Synopsis: A lazy and witless panda with an obsession with martial arts finds himself inexplicably fulfilling an ancient prophecy as the sixth member of a legendary quintet, the “Furious Five”, charged with protecting the realm.
Description: A DreamWorks animated film starring Jack Black as the slacking panda, Po.
Review: The first in what is currently a two piece series about an animated panda Kung Fu Panda does exactly as its name suggests and is a fairly average family movie from Spielberg’s brainchild studio DreamWorks.
The film is very much aimed at kids and as such lacks that magic ingredient that make its competitor Disney so popular: the pull for an adult audience; there are very few double sided jokes that both parents and kids can enjoy, it lacks the class and creativity of Finding Nemo and as such remains simply a mildly entertaining children’s movie without the spark or memorable qualities of its rivals.
The characters are fairly bland and irritating to an adult audience, even if children may find their antics and toilet humour hilarious, it is all just a little bit old and over done by now; we all know Jack Black plays loud, fat and lazy characters, here he has decided to push himself even less by only devoting his voice to the role, maybe we should be thankful for small mercies in this case. Whilst the setting is an entirely standardized depiction of the traditional Chinese culture and is precisely what you would expect to see during the martial arts revival of Hollywood in the early 2000s.
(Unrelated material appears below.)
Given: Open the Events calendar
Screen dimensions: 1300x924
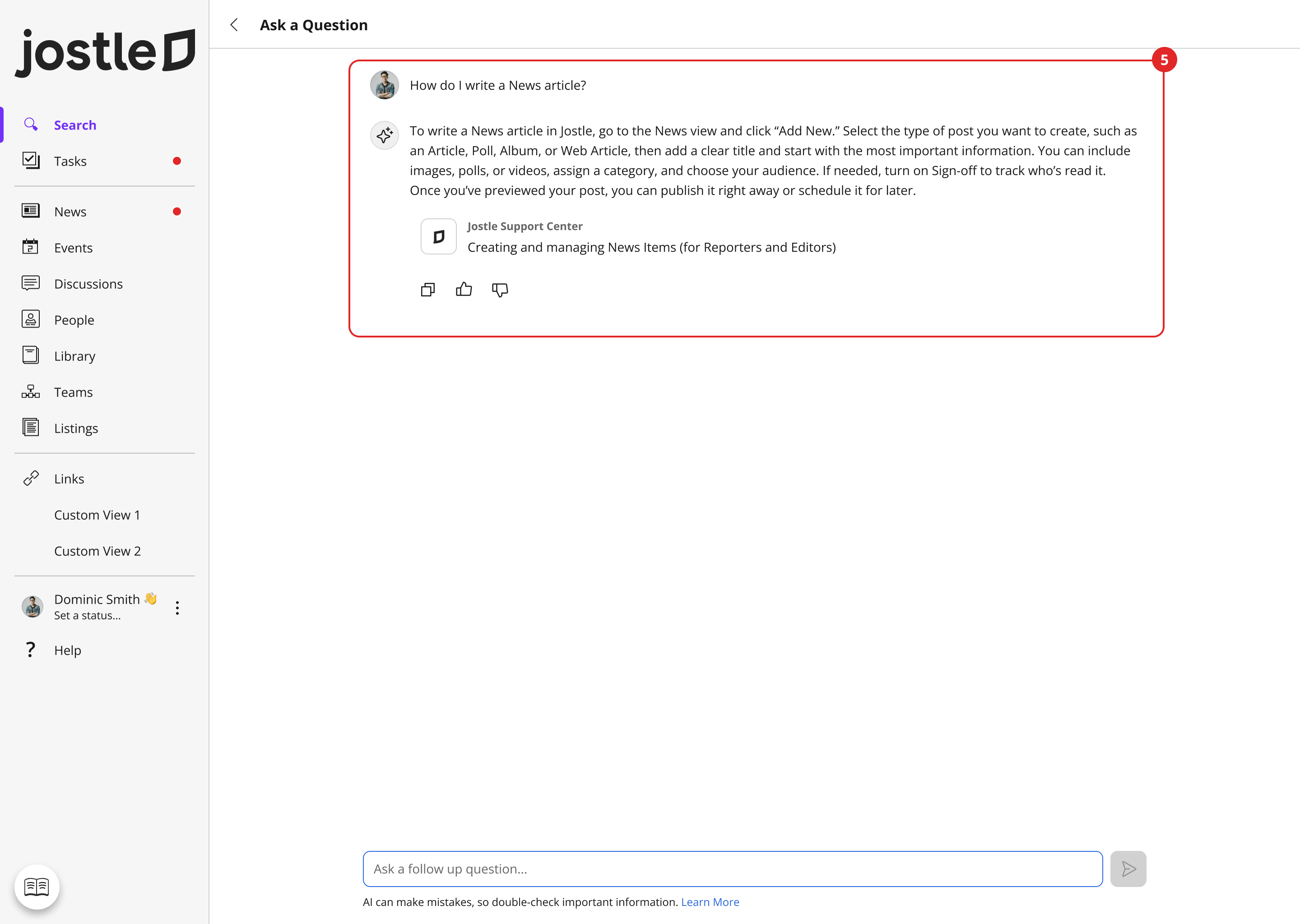Looking at the screenshot, I should tap(73, 248).
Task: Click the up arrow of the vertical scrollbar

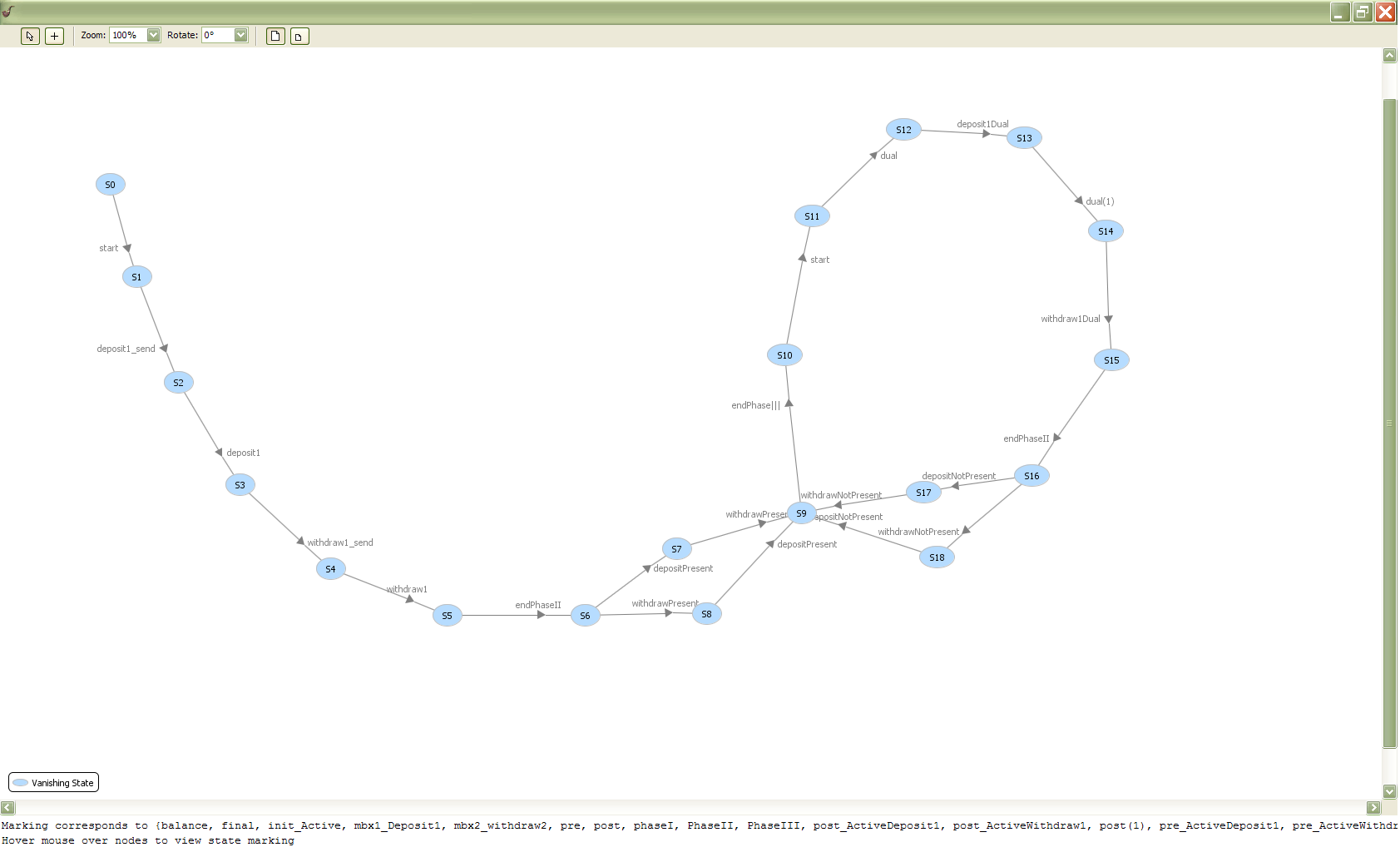Action: point(1389,55)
The cast is somewhat surprising, yet shockingly stereotypical boasting voice contributions from Lucy Liu and Jackie Chan, these do little to heighten the mediocre and predictable script however.
Visually the animation is as good as you would expect it to be, neither boundary pushing and innovative or beautifully classic, technically it is well crafted and consistently mildly impressive; but like the rest of this movie it stands out very little.